Congress faces crunch time to fill the bench

Elena Kagan will be grilled during Senate confirmation hearings this summer. The grilling can\'t last long given the demands on time. Jodi Schneider with Americ...

By Suzanne Kubota
Senior Internet Editor
FederalNewsRadio.com

An already tight Senate schedule is going to get a lot busier with the Supreme Court nomination hearings for Elena Kagan.

Finding time to address the nomination isn’t going to be easy for the Senate and could come at the expense, literally, of funding your agency before the fiscal year expires, according to Congressional expert Jodi Schneider, Senior Editor in the Washington Bureau of the American Banker.

First of all this has to go through the committee in the Senate, the Judiciary Committee, and then to the Senate floor. Obviously, the House doesn’t have a role in this, it’s all about the Senate, but the Senate doesn’t have a lot of floor time available given that it’s a mid-term election year.

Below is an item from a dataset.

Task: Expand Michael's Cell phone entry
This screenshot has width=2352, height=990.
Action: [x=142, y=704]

Schneider told Federal News Radio to expect the Senate to be gone by the first of October to campaign. “So we’re really looking at really a short amount of time – a couple of weeks before the Memorial Day recess. Three weeks then before the July 4th recess and then a really crunched time period of three, four weeks before the August recess. Then they come back, they have a month left.”

Schneider doesn’t expect the process to get bogged down or stall out because of Republican objections.

I think they (Republicans) realize this is not necessarily an ideological pick. As a matter of fact, some people on the left are saying “well we’re not so sure where she stands on some issues” because she doesn’t… she has not been a judge before. She does not have a big track record of writing some things. So it may be hard to have much opposition for her given that.

Added into the mix of “must pass” legislation is a $60 billion supplemental appropriation by Memorial Day. It includes funds for warfighting in Afghanistan, replenishing FEMA accounts, and disaster relief for Haiti. Schneider said when and if the bill is taken up by the Senate, it won’t be first in line.

First of all, they’ve been so focused on financial reg reform, that’s moving ahead in the Senate, on the Senate floor, but slowly and there’s still a lot of pieces of that. That had been viewed as being the big bill besides the appropriations bills to get done before the mid-terms. It doesn’t sound like an immigration bill’s really going to happen. It doesn’t sound like an energy bill’s really going to happen, but what’s interesting is financial reg reform may be affected by Senate confirmation hearings. Not this round so much, but the House and Senate bills are very different and they’re going to have to be reconciled. If the House takes a little bit of time with the financial bill and then it comes back to the Senate at about the same time these confirmation hearings are going on, you could have a crunch. And there have been some folks who have said “well this may be a way for the Republicans to try to delay financial reg reform,” saying “Well, God, we just can’t get back to it because we’re looking at the Supreme Court nominee.”

Like most horse races, Schneider said “it could get pretty interesting” and affect appropriations on the way by.

“So it’s going to be interesting to watch. A lot to do in a mid-term election year when they’re all going to be gone by the beginning of October.”